Regex's are really not good at not matching something. In this case, you're better of trying to match an "as" assignment with an "if == null" check within 150 characters:
\bas\b.{1,150}\b==\s*null\b
and then negating the check: if (!regex.match(text)) ...

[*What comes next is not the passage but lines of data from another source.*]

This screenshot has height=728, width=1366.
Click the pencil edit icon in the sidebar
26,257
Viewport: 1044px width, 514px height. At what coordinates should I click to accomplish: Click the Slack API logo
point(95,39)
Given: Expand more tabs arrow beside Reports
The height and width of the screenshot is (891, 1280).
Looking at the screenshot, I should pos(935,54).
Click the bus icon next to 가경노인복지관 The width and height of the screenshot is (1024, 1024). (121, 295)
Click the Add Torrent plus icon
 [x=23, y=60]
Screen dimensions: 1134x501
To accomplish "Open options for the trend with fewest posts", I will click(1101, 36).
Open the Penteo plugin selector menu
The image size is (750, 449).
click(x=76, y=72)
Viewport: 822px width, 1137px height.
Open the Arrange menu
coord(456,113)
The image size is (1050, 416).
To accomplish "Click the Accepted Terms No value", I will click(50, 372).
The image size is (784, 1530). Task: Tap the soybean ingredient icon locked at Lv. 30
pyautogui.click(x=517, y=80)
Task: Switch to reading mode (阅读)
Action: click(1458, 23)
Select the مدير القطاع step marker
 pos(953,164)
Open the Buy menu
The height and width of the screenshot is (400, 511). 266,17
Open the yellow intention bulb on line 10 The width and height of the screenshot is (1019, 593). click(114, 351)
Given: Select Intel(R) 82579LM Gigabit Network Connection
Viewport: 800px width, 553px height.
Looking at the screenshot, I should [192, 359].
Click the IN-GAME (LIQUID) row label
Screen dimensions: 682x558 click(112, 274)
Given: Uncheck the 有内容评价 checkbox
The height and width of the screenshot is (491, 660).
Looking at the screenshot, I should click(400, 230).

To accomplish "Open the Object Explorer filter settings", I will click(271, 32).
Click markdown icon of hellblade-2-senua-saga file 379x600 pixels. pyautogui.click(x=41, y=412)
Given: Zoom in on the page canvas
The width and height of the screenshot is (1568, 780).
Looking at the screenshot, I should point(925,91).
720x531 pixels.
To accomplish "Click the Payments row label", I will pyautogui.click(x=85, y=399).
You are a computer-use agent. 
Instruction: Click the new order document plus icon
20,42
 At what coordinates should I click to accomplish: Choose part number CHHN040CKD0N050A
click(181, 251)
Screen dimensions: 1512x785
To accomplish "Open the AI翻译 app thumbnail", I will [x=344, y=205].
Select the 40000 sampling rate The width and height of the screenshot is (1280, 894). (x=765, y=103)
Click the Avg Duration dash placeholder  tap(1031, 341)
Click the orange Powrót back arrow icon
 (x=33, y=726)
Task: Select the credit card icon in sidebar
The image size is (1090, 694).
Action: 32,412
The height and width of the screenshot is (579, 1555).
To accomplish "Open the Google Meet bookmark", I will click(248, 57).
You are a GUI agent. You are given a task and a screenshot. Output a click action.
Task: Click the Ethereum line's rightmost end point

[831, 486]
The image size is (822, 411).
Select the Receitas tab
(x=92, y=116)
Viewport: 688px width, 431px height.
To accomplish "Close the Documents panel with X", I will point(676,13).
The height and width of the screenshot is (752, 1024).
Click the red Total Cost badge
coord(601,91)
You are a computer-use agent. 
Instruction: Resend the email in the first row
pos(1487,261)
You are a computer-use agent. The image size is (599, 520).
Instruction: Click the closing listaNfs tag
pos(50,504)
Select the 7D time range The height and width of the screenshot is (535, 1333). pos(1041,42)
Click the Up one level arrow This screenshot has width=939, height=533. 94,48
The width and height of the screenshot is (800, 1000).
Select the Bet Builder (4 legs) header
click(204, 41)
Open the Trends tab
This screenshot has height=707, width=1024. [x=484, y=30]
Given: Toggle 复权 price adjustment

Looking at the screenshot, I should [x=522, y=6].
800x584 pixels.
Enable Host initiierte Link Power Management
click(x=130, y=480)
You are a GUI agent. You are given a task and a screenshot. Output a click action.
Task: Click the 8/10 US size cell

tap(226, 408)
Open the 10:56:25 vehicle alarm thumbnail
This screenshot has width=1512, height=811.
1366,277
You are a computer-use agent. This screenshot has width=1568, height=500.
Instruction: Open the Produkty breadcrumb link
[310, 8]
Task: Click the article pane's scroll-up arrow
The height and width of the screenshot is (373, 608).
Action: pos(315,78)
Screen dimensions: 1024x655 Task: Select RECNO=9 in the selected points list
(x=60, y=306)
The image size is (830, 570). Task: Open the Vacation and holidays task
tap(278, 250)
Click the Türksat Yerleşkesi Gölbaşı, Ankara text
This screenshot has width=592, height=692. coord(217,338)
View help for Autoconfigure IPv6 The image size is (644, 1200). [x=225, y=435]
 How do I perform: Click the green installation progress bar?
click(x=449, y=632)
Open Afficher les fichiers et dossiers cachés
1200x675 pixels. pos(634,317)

(?s:\s+as\s+(?!.{0,150}==\s*null\b))
I'm activating the SingleLine option with ?s:. You can put it in the options of your Regex if you want. I'll add that I'm putting \s around as because I think that only spaces are "legal" around the as. You can probably put the \b like
(?s:\b+as\b(?!.{0,150}==\s*null\b))
Be aware that \s will probably catch spaces that aren't "valid spaces". It's defined as [\f\n\r\t\v\x85\p{Z}] where \p{Z} is Unicode Characters in the 'Separator, Space' Category plus Unicode Characters in the 'Separator, Line' Category plus Unicode Characters in the 'Separator, Paragraph' Category.